Ancient Chain

Queen of Cups

Subluxation – there’s a word. What does it mean? Partial dislocation of a joint. My naughty thumbs keep popping out of their sockets. The latest in a line of problem joints that like freeing themselves from stability.  Pushing them back in place makes me squeak. Crunch! Eek! This is a main issue for EDS – hypermobility type 3. Imagine this. Scaffolding usually bolted firmly together held with elastic bands instead? Wobble, twang. That’s the skeleton of an EDS person. So even standing up feels unstable and exhausting as muscles work hard to keep everything from falling apart.

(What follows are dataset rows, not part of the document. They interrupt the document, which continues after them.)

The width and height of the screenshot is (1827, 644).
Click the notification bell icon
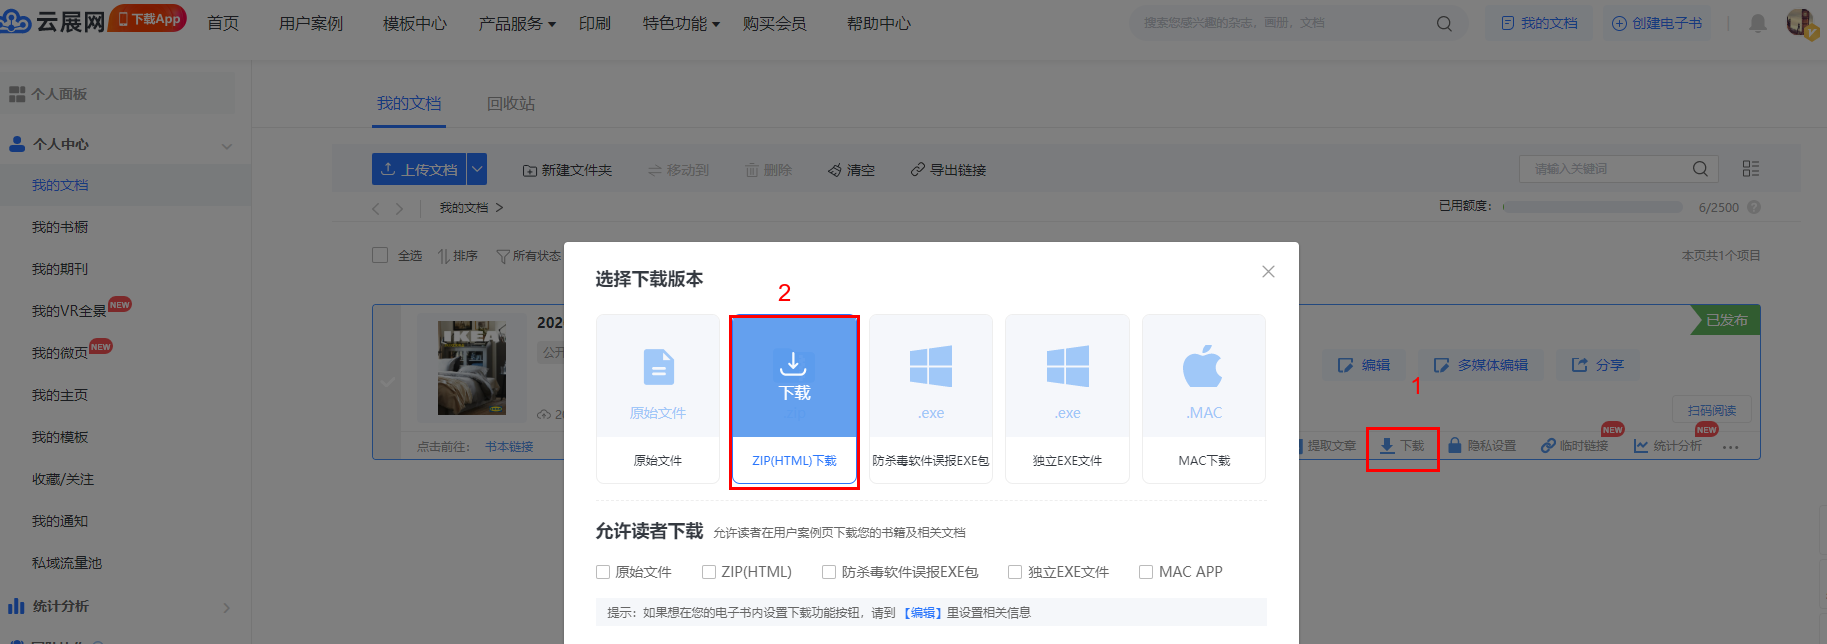coord(1757,23)
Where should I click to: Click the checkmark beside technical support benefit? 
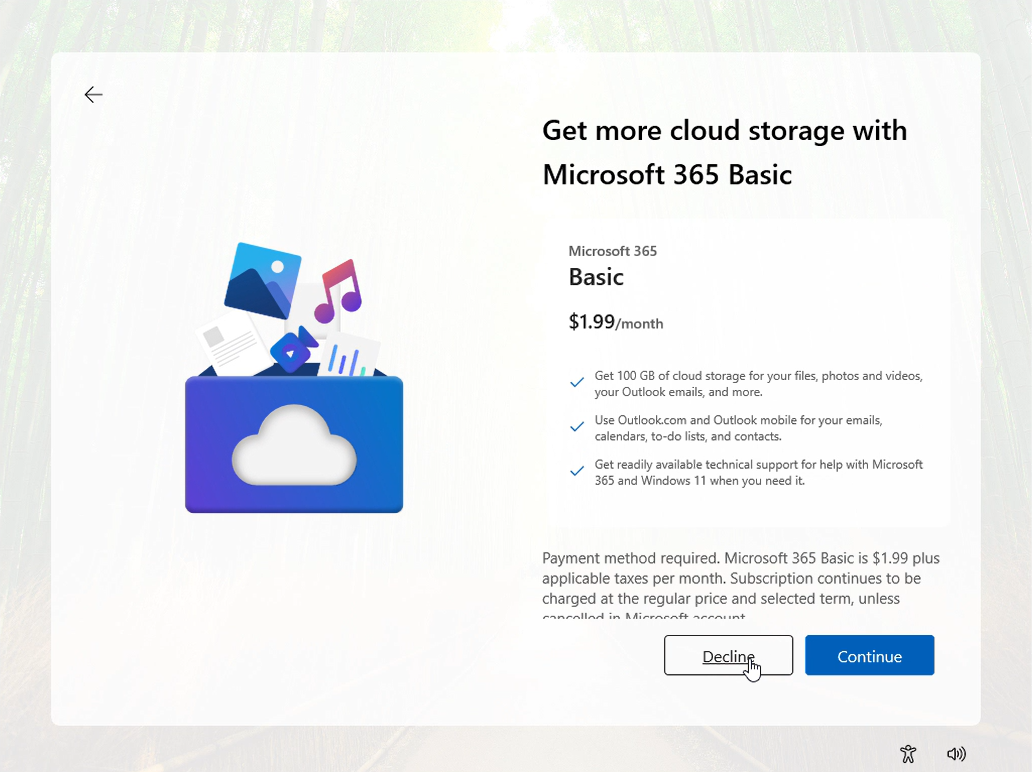[x=577, y=470]
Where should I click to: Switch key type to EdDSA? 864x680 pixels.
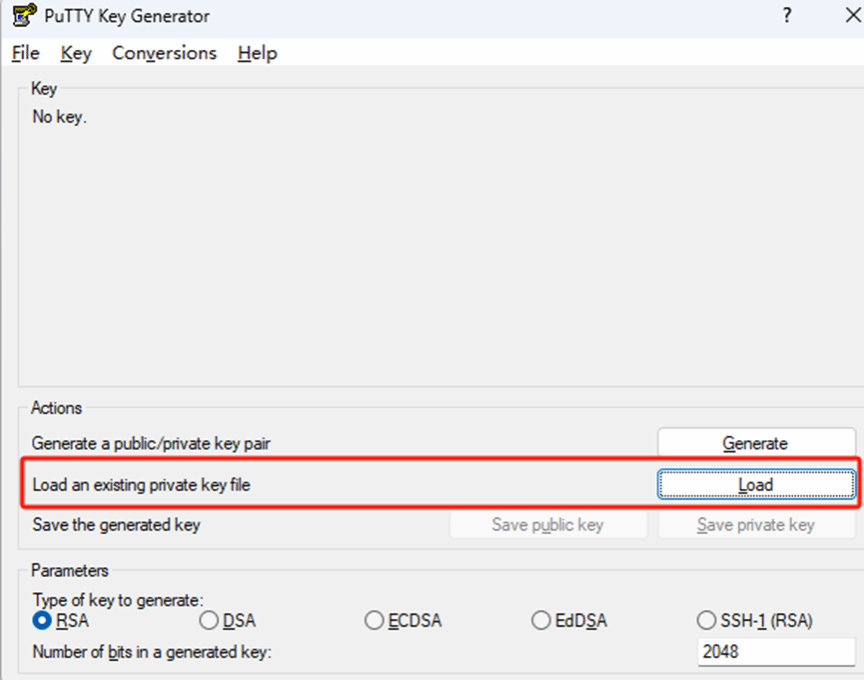(541, 621)
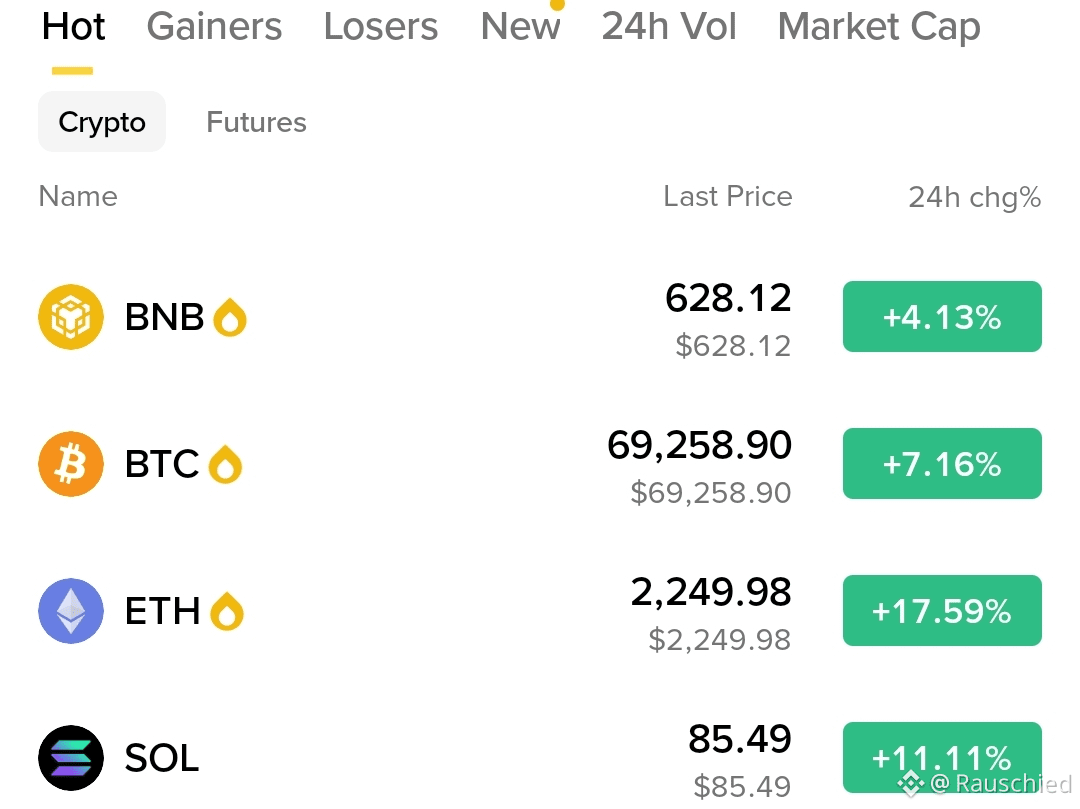Sort by Last Price column header
Viewport: 1080px width, 809px height.
click(x=728, y=196)
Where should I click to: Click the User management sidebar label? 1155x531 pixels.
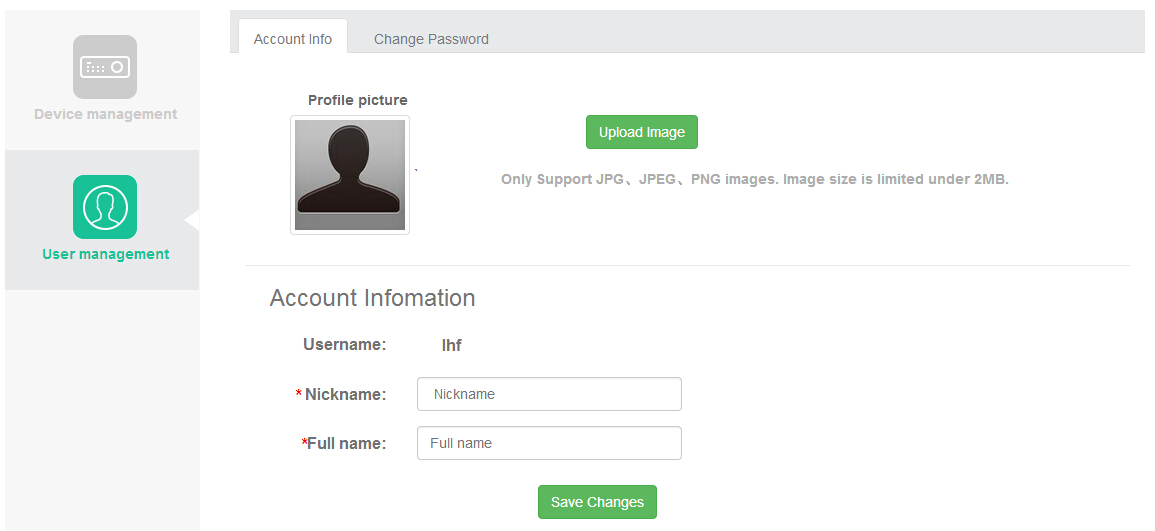coord(105,254)
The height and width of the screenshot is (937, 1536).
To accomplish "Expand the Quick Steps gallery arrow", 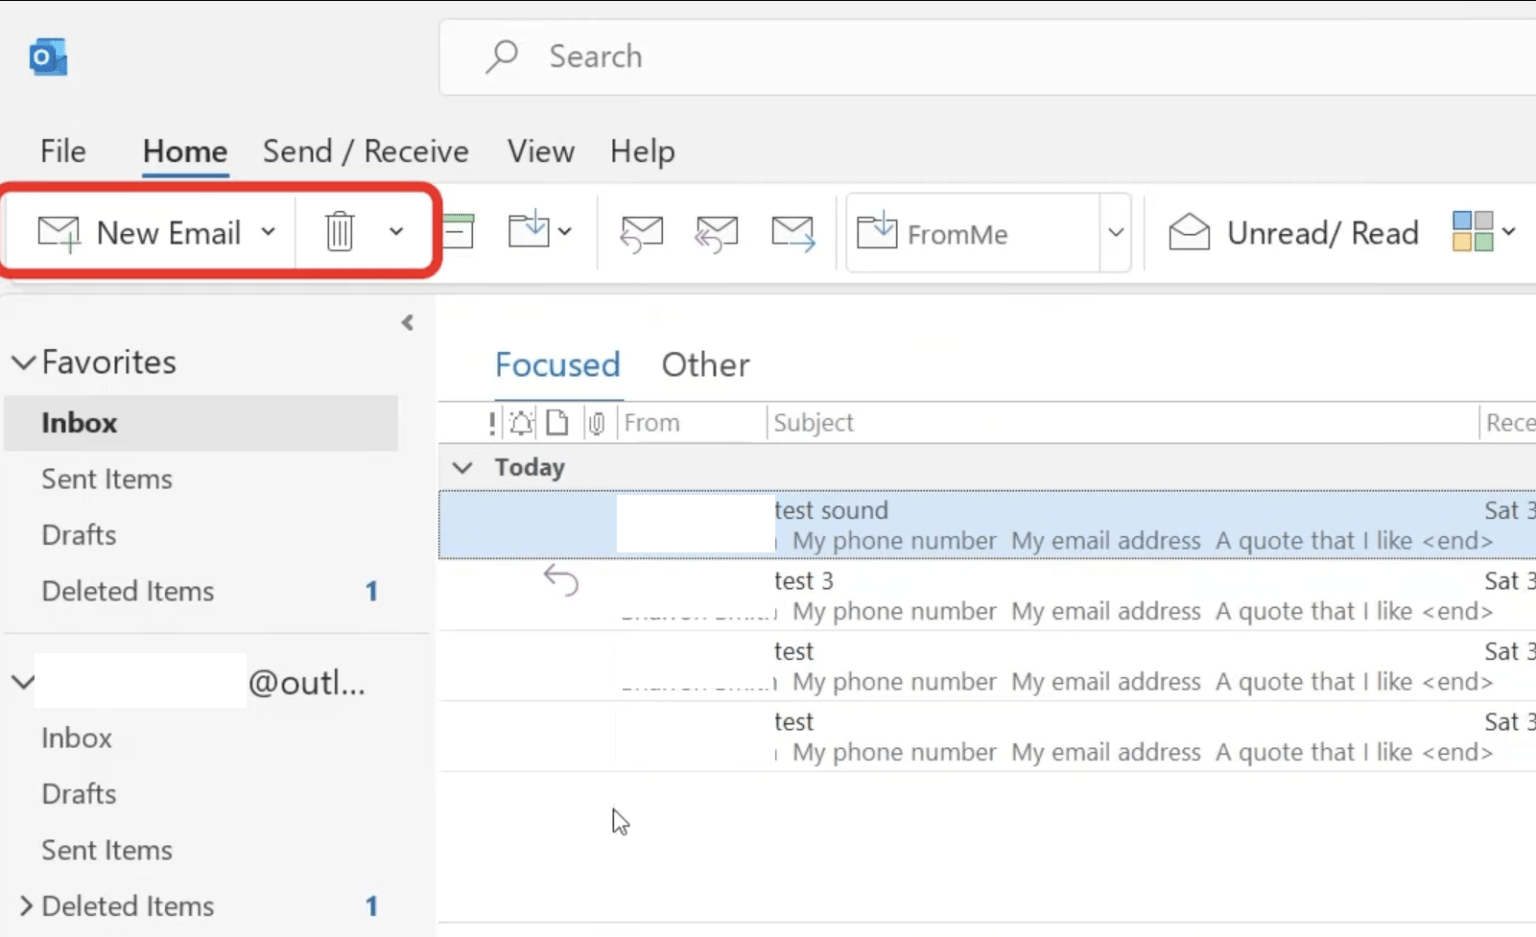I will click(x=1116, y=232).
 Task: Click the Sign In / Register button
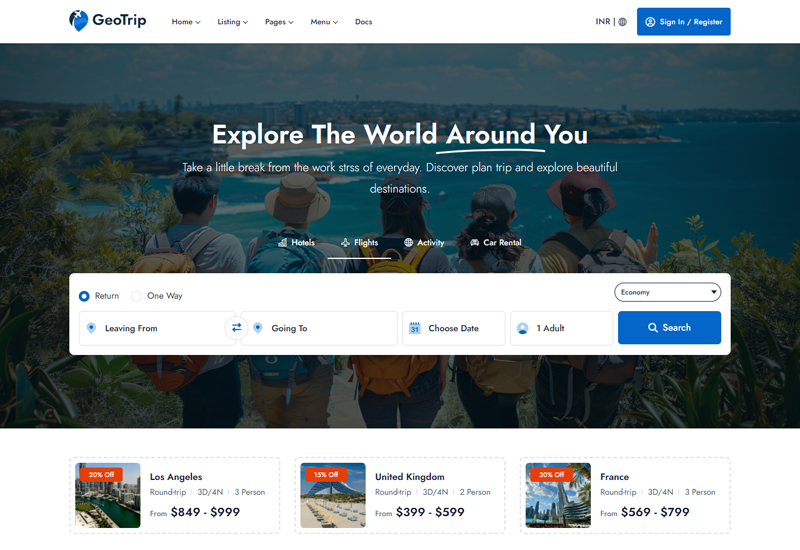click(683, 21)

Tutting at my thumbs in disgust seems unfair. Remembering Louise L. Hay’s book ‘Heal Your Life’ made me wonder what my body is trying to express. I’m not an expert in the least on her ideas.  But it got me thinking. If our bodies are affected by our thoughts and feelings and we can heal ourselves by making changes, what does it mean when it’s genetic? What could be the root of this strange, stretchy disorder? Can I impact on it with changed thoughts?

This is not about the symptoms of EDS, I’m talking about the inheritable DNA that passes conditions down family trees. We all have this chain in some form or another.

There’s cards that come to mind so I’m going to see if they appear in my reading. So let me shuffle on this rather big question. I’m choosing randomly from a fanned deck.

Question: What does my inherited DNA want me to clear from the genetic chain? What is it saying to me that I’m willing to hear? Once dealt, I admit I’m surprised by the cards. I expected ten of pentacles (family line) and The Devil (patterns.) Let’s see what they say.

The Star ~ Deep inside we’re all from stardust. This DNA goes back into the celestial past. It connects me to my ancestors. I’ve had a Star ‘aha’ realisation. EDS has been here since the beginning of my ancient family chain. Have I become dislocated from my past? Poor cavemen, how did they manage? Probably died. Suddenly I’m in awe of this link. In my mind’s eye there’s a kind of time tunnel stretching (pardon the pun) back to our heavenly beginnings. The spirit and the physical are one even if it is flawed.

Page of Cups ~ Intuition with a touch of psychic is very strong in my family. Perhaps it is tied in with EDS flexibility. In human beginnings we were of the water, amphibians forced onto land, born from liquid. So it stands to reason that our very being rises from the deep pools of the subconscious realm. Perhaps the fish is confirming awareness of the creative gifts that arrived in DNA.

Three of Cups ~ Celebrate this connection. Cheers to my forebears (I think.) I am seeing, knowing and sharing the harvest of my experience.

Queen of Pentacles ~ Hello again:) I have to chuckle. On the Thoth card she sits on a pineapple symbolising the pledge to holistic health. I have just discovered that pineapple juice is tolerated well by EDS gastric problems. Her main repeated message to me is, once more, life balance. Onto the last card.

Queen of Cups ~ By asking this question I have made a connection with something quite profound. A place of knowing and feeling rather than just thinking it. My ascendants live in me and I share something very personal with them. Deep under the surface lies the heart of the matter. Rather than analysing, tap into the gift of insight or sensitivity that could have arisen from having this condition. Maybe a flexibility of mind goes with the territory. By blogging my feelings I am creating a new way of expressing my truth.

I need a cup of tea now. Reflect on these revelations whilst recouping and balancing those inner cosmic energies. Well I did say it was a big question.